Record extracts.
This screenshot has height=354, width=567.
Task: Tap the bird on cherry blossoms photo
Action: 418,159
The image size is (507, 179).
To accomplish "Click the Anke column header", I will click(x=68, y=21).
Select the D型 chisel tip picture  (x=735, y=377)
==
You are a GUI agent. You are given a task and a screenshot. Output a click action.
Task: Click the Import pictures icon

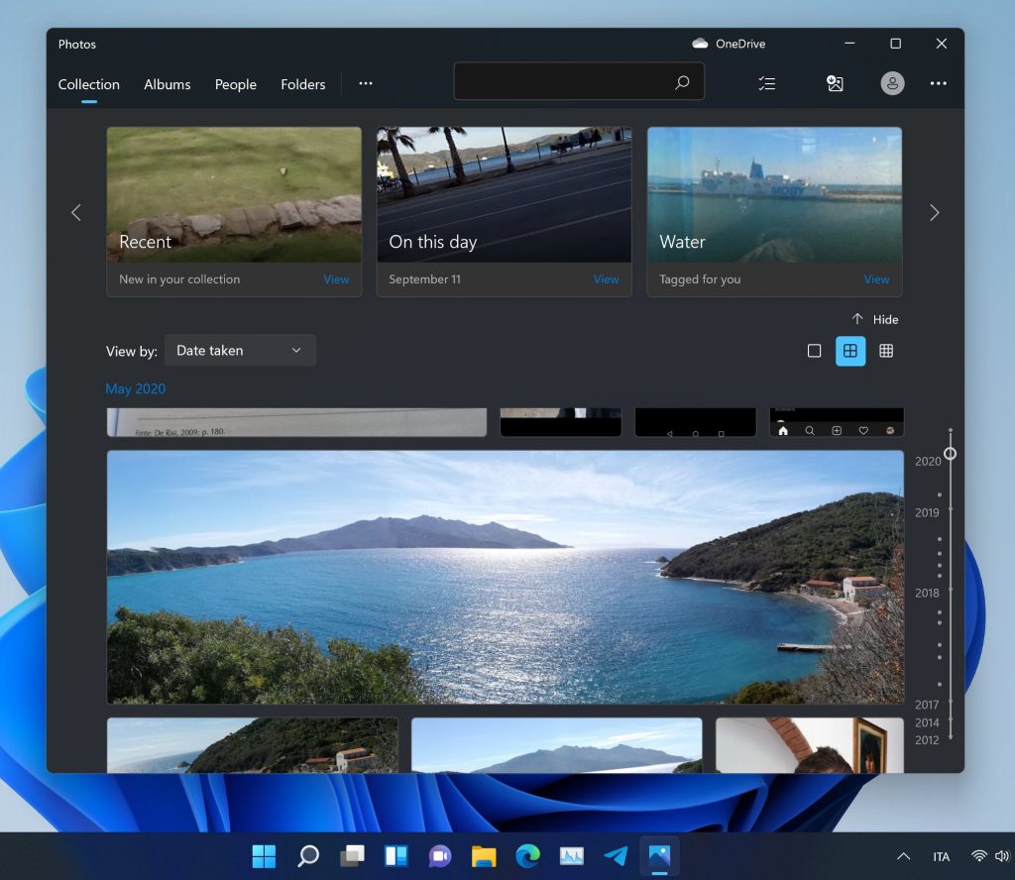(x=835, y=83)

The problem. Only the lines above from the one with "The image size is (507, 179)." through the one with "Select the D型" should be duplicated, character for character.

Response area.
The image size is (507, 179).
To accomplish "Click the Anke column header", I will click(x=68, y=21).
Select the D型 chisel tip picture  (x=735, y=377)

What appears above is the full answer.